The average annual pay for a high school teacher (secondary school teacher) in the U.S is $39,000 per annum which translates to #17,940,000 naira with current exchange rates while in Nigeria. The average monthly pay in Nigeria is around #20,000 to 30,000, which is not up to half a million naira per year. This means it would take a Nigerian teacher up to 40 years to make what a teacher in the U.S makes in one calendar year.

This wide difference is appalling and very disturbing as it shows just how much we value teachers in Nigeria. Job security is also nonexistent for teachers in private schools as you can be fired at anytime. Government school teachers have it better in this respect, but the pay is not that palatable still, as those who are few months or years into the job are not paid up to 700,000 naira per annum. These are rough estimates but I guess it clearly shows how bad it really is to have to teach in Nigeria, especially when you have a family to cater for.

Teachers in private schools are also overworked even as they are underpaid. A single teacher would have to handle two to three subjects and would end up having to move from class to class throughout the day in order to cover the classes heor she has to handle in one day. Imagine one teacher having to teach mathematics, physics and further mathematics all on his own. That teacher would have to write lesson notes, teach, give and mark classwork, assignments, set examination questions and then mark the scripts and record in their report sheets.

The Oyo State Government under the leadership of governor Oluseyi Makinde advertised openings for employment last year February. The job openings were meant for teachers who would like to teach in government secondary schools and 5,000 teaching staff with 2,000 non teaching staffs were to be employed. Over 60,000 graduates from various institutions applied for the jobs and about 10,000 people passed the tests.

Interviews were held later on and as of November last year, the list of successful candidates to be employed was released. January 2021 is almost over and that makes it a year since those people applied for the jobs but they are yet to resume and have not even been given employment or posting letters.
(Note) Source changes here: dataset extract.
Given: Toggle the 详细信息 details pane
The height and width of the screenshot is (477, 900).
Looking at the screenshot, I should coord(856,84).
The successful applicants have been left in a limbo for months and their employers are picking them out and sacking them from their places of current employment. This is mostly true for those working in private schools that have been successful in getting selected for the job.

This is another example of what anyone who decides to be a teacher in Nigeria faces and it is really sad and heartbreaking just thinking about what they go through just to survive. During the period of lockdown in year 2020 which lasted for months, a lot of teachers were not paid for up to five or seven months by their employers. Many had to resort to begging for handouts from friends and family before they can eat.
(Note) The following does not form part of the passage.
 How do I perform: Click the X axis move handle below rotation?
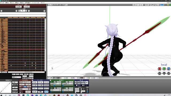pos(160,74)
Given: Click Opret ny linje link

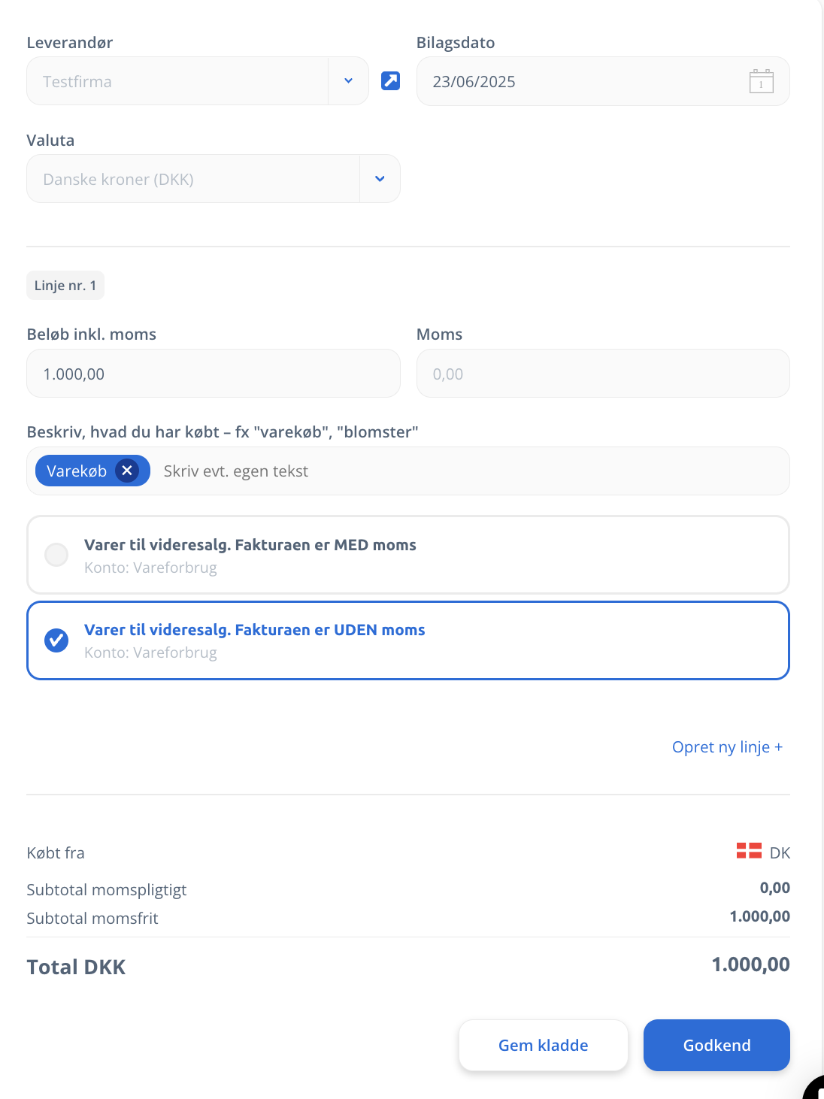Looking at the screenshot, I should (x=727, y=747).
We all saw a couple online pleading with strangers on social media just to get something to eat, even with the rising cost of food and shutdown of activities which prevented them from getting a side job to fend for their most basic needs. This has continued this year as many states have not given the go-ahead for schools to resume, and that means millions of teachers in private employment will not be paid for January as they are being paid for the number of days they work.

Their payment should be called wages and not salary, because some employers will even deduct from their pay if they have any pressing personal matter to attend to or they fall ill and have to miss work for a few days. Long holidays are also an issue, as most private schools will not pay their teachers for those weeks even though they are still under their employers and are not at fault. It really is a sad fate for those in this noble profession who have to live from hand to mouth and suffer horrible maltreatment from their employers as regards their pay and working conditions.

Nigeria needs to give more value, importance, and care to its teachers, especially those in private schools or the educational system would crumble and become worse than it currently is. If you know a teacher around you, please try to help out with whatever you can. It is also advisable as a private school teacher to find alternative means of making a second income because, as they say, “heaven helps those who help themselves”.